Relativity

For motion in one dimension, if $U$ is the speed of $B$ relative to $A$ , while $V$ is the speed of $C$ relative to $B$ , then the speed of $C$ relative to $A$ is $W$ , where $\tanh^{-1}\tfrac{W}{c} \; =\; \tanh^{-1}\tfrac{U}{c} + \tanh^{-1}\tfrac{V}{c}$ Thus, for this problem. we have $\tanh^{-1}\tfrac{v}{c} \; = \; \displaystyle \sum_{n=1}^\infty \tanh^{-1}2^{-n} \; = \; \tfrac12\sum_{n=1}^\infty \ln\left(\frac{1 + 2^{-n}}{1 - 2^{-n}}\right) \; = \; \displaystyle \tfrac12\ln\left(\prod_{n=1}^\infty \frac{1+2^{-n}}{1 - 2^{-n}}\right) \; = \; \tfrac12\ln\left(\frac{(-1,\frac12)_\infty}{2(\frac12,\frac12)_\infty}\right)$ using the $q$ -Pochhammer symbols.
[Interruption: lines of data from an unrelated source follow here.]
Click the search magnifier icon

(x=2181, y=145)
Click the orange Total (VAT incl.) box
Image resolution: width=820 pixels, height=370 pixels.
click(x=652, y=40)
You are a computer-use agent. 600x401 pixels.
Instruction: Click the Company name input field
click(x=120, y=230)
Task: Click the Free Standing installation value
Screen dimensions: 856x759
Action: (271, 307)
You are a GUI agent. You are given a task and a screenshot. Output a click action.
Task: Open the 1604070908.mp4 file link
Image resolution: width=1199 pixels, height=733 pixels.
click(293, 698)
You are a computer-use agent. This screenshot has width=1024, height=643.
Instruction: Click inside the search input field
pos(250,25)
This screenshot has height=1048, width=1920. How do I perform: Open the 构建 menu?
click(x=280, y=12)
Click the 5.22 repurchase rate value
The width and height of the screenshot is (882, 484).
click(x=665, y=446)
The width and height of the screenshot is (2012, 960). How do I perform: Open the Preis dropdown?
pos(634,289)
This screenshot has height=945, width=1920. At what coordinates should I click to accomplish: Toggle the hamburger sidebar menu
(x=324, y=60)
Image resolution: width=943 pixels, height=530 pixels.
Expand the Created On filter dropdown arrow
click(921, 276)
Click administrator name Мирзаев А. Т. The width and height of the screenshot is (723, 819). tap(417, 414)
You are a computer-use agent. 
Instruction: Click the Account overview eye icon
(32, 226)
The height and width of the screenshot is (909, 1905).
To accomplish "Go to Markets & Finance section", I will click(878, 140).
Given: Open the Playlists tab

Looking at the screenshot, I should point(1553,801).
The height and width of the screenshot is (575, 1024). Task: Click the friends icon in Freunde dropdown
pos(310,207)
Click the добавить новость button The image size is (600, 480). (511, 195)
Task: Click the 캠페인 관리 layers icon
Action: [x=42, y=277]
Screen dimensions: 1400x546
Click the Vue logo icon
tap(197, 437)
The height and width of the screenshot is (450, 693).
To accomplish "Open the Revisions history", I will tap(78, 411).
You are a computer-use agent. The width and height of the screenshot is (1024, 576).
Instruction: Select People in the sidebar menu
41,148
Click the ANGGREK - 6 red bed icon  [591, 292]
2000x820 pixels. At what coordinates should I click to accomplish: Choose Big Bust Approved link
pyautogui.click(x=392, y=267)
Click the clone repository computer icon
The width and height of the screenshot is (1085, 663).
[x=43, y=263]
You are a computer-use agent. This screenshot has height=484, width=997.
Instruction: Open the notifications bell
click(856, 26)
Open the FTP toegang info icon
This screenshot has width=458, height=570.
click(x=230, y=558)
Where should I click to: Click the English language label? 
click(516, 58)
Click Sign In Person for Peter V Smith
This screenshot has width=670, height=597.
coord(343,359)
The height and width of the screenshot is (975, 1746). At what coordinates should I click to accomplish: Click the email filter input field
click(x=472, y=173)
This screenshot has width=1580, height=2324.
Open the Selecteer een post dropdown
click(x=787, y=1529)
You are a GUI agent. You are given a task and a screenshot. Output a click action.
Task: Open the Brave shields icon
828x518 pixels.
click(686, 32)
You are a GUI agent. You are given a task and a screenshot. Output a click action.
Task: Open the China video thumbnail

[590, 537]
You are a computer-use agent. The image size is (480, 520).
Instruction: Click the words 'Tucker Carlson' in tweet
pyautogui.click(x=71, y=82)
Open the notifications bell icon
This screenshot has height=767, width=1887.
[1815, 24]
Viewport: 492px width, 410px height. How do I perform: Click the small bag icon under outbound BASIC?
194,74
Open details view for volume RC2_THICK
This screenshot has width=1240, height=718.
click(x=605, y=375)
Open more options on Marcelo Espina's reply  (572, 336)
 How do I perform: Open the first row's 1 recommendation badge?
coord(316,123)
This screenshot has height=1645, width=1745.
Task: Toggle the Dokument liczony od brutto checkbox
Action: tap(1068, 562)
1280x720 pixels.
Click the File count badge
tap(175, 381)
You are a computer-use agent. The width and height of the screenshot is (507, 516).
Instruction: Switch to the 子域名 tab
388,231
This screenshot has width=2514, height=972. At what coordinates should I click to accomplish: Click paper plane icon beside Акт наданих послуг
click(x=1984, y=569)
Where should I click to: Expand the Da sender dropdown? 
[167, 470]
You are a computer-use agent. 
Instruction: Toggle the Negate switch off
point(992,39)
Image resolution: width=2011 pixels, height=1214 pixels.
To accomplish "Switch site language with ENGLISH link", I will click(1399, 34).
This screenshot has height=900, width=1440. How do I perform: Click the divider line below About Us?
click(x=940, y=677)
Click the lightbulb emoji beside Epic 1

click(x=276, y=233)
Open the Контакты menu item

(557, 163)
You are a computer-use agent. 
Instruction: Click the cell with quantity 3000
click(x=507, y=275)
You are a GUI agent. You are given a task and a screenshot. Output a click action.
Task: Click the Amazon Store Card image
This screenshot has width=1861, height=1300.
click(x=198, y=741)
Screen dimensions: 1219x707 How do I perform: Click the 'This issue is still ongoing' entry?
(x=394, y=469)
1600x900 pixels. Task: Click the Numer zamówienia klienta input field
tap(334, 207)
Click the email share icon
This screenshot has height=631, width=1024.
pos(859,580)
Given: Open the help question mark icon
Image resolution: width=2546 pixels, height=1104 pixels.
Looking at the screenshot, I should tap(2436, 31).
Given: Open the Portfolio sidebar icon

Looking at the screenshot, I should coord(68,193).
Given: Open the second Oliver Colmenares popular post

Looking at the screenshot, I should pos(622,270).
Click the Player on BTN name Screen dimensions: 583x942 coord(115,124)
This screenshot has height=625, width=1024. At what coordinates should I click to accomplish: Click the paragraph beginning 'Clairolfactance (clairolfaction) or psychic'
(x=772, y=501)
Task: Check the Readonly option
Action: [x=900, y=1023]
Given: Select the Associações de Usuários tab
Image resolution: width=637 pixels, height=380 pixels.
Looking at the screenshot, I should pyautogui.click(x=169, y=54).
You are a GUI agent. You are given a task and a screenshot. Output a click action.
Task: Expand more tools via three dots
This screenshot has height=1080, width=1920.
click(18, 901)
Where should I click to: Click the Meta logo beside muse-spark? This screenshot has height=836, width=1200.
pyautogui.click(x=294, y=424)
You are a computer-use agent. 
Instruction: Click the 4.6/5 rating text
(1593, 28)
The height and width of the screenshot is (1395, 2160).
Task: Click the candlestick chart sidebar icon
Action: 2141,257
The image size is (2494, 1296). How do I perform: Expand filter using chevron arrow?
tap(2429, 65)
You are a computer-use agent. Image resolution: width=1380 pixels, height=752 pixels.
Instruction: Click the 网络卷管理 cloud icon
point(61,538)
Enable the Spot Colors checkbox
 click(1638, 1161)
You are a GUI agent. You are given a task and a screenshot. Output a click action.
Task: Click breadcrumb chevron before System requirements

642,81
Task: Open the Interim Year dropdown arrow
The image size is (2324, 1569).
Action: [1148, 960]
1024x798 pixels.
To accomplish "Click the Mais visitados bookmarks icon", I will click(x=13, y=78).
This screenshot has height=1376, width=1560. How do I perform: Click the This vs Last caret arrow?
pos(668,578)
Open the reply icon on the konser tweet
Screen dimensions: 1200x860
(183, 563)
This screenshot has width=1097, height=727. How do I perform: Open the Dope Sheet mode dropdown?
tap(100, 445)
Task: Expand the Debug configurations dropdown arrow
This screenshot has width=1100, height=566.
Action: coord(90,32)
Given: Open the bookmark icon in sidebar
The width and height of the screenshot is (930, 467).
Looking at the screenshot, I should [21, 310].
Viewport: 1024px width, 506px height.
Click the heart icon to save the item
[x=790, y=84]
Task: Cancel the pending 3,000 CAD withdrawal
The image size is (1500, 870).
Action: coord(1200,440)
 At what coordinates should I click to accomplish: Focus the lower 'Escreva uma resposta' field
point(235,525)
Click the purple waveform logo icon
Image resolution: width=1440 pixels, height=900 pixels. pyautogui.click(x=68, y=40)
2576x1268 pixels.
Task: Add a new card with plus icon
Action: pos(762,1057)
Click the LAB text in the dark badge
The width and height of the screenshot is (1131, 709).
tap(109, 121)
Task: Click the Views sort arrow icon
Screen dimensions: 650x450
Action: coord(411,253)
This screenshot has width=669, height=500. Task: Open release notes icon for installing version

Thus $\tfrac{v}{c} \; = \; \tanh\left(\tfrac12\ln\left(\frac{(-1,\frac12)_\infty}{2(\frac12,\frac12)_\infty}\right)\right) \; =\; \frac{(-1,\frac12)_\infty - 2(\frac12,\frac12)_\infty}{(-1,\frac12)_\infty + 2(\frac12,\frac12)_\infty} \; = \; \boxed{0.783924...}$

The formula for relativistic velocity addition is: $v^\prime=\frac{u+v}{1+\frac{uv}{c^2}}$

To make things less messy, let $a_n=\frac{v_n}{c}$ . Thus, we can derive that

$a_1=\frac{1}{2}\\a_n=\frac{a_{n-1}+\frac{1}{2}^n}{1+(a_n-1)\frac{1}{2}^n}$

This rapidly converges to 0.7839236595945458.